Hay récords que llegan sin avisar. Pau Cubarsí tiene 19 años, juega en el centro de la defensa de España y, cuando suene el pitido inicial de la final del Mundial 2026, pasará a la historia: segundo defensa más joven en disputar una final mundialista, solo por detrás del italiano Giuseppe Bergomi. No está mal para alguien que hace tres veranos todavía era un nombre que circulaba en foros de canteranos.
Bergomi tenía 18 años cuando Italia levantó el trofeo en el Mundial de 1982. Cubarsí llega a esta final con 19 — un año más, sí, pero en un contexto completamente distinto: no como promesa que ocupa un hueco, sino como titular indiscutible de una selección española que ha llegado al partido definitivo del torneo con una solidez defensiva que pocas veces se ha visto en esta generación de La Roja.
El dato no es solo anecdótico. Habla de un jugador que ha absorbido la presión de un Mundial con una calma que no debería ser posible a esa edad. Cubarsí no parece un chaval de 19 años cuando lee el juego. Parece alguien que lleva una década haciéndolo.
Si Cubarsí es la historia del torneo, Aymeric Laporte es el contexto que la hace posible. Con 32 años y una carrera que ha pasado por Athletic Club, Manchester City y la selección española, el central nacido en Francia ha encontrado en este Mundial una especie de segunda juventud — o al menos, una despedida a la altura de lo que merece.
La pareja que forman en el eje de la defensa de Luis de la Fuente funciona por contraste: Laporte aporta lectura, posicionamiento y la experiencia de quien ya ha ganado casi todo en el club; Cubarsí pone el físico, la salida de balón y esa temeridad controlada que solo tienen los que todavía no saben que deberían tener miedo.

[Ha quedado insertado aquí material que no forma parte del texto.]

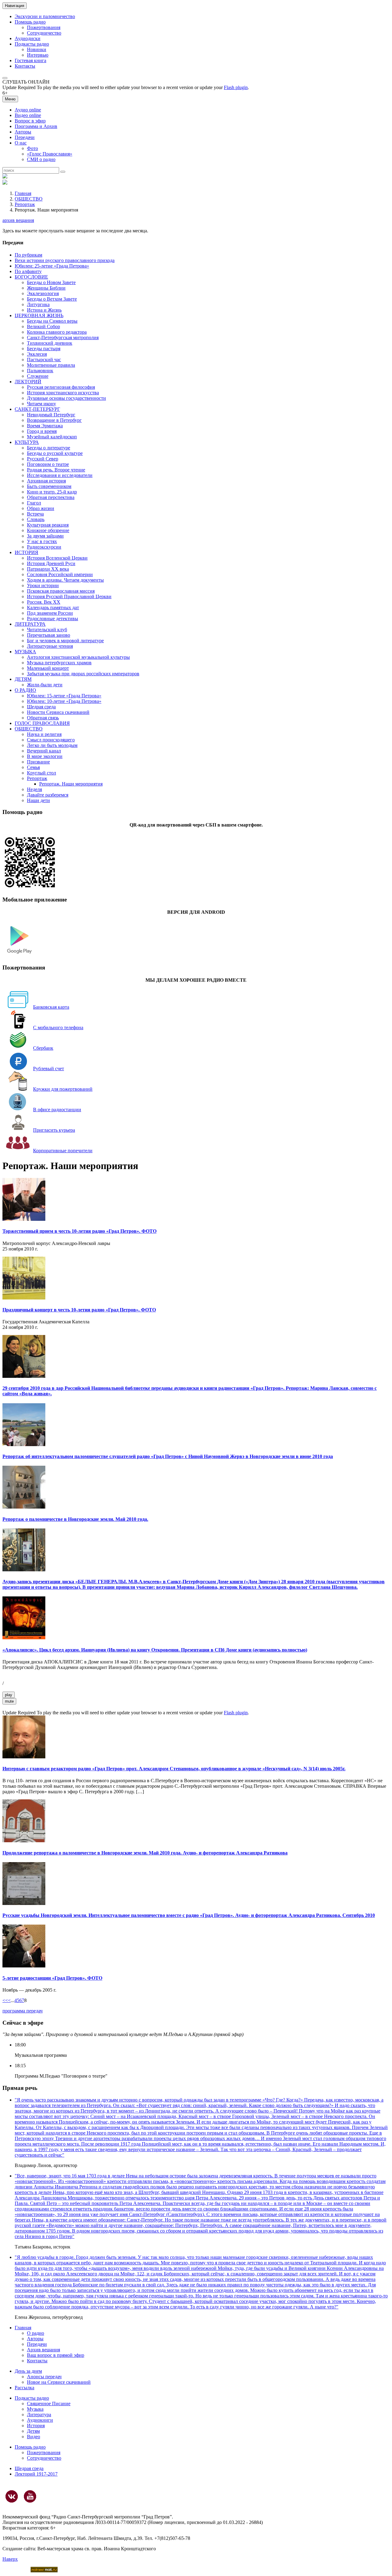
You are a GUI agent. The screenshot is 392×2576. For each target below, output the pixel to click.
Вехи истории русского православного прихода (65, 260)
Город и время (42, 431)
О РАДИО (25, 690)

En una entrevista con TV3, Cubarsí elogió a su compañero y dejó la puerta abierta sobre el futuro de Laporte — aunque los detalles exactos de sus palabras, según Mundo Deportivo, no quedan del todo claros en cuanto al alcance de ese gesto: si habla de una continuidad en el Barcelona, de seguir juntos en la selección, o simplemente de no querer cerrar ningún capítulo antes de tiempo. Lo que sí queda claro es la admiración mutua entre ambos.
Laporte no hizo declaraciones. No necesitaba hacerlas.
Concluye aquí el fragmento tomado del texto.